O Conselho Nacional de Justiça (CNJ) informou nesta segunda-feira (16) que 126 magistrados foram condenados à aposentadoria compulsória desde 2006.
O número foi divulgado após a decisão do ministro Flávio Dino, do Supremo Tribunal Federal (STF), que determinou que a perda do cargo pode ser aplicada como pena máxima aos magistrados condenados administrativamente pelo CNJ.

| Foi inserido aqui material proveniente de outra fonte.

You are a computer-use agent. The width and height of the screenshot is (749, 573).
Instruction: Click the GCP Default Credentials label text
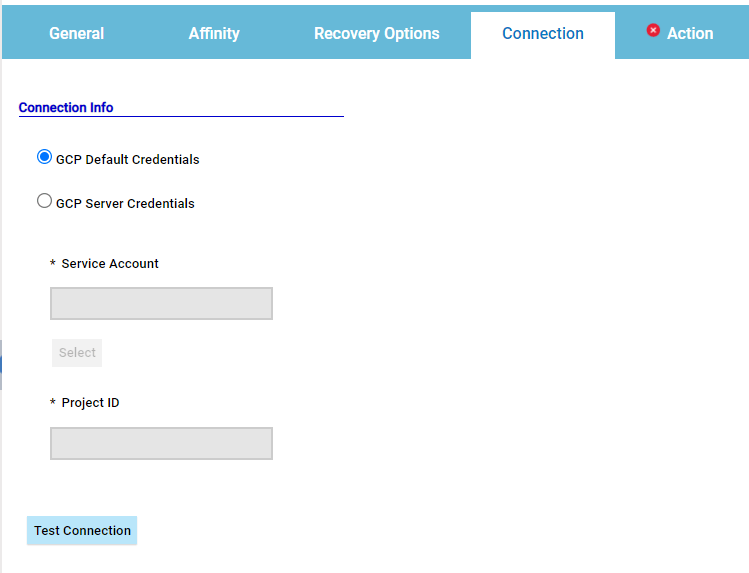(x=127, y=160)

O CNJ, criado em 2005, é responsável pelo julgamento de faltas disciplinares cometidas por juízes e desembargadores. Ao longo de sua história, o CNJ aplicou a Lei Orgânica da Magistratura Nacional (Loman), que define as penas disciplinares, incluindo advertência, censura, remoção compulsória, disponibilidade com vencimentos proporcionais ao tempo de serviço e aposentadoria compulsória.
A aposentadoria compulsória é considerada a punição mais grave. Antes da decisão de Dino, os magistrados mantinham o recebimento mensal dos vencimentos após a condenação pelo CNJ. O ministro classificou como “estranho” que a aposentadoria fosse aplicada como punição.
““Aplicada após o devido processo legal, a depender do grau de reprovabilidade da conduta, a penalidade pode corresponder até mesmo à perda do cargo público”, afirmou o ministro.”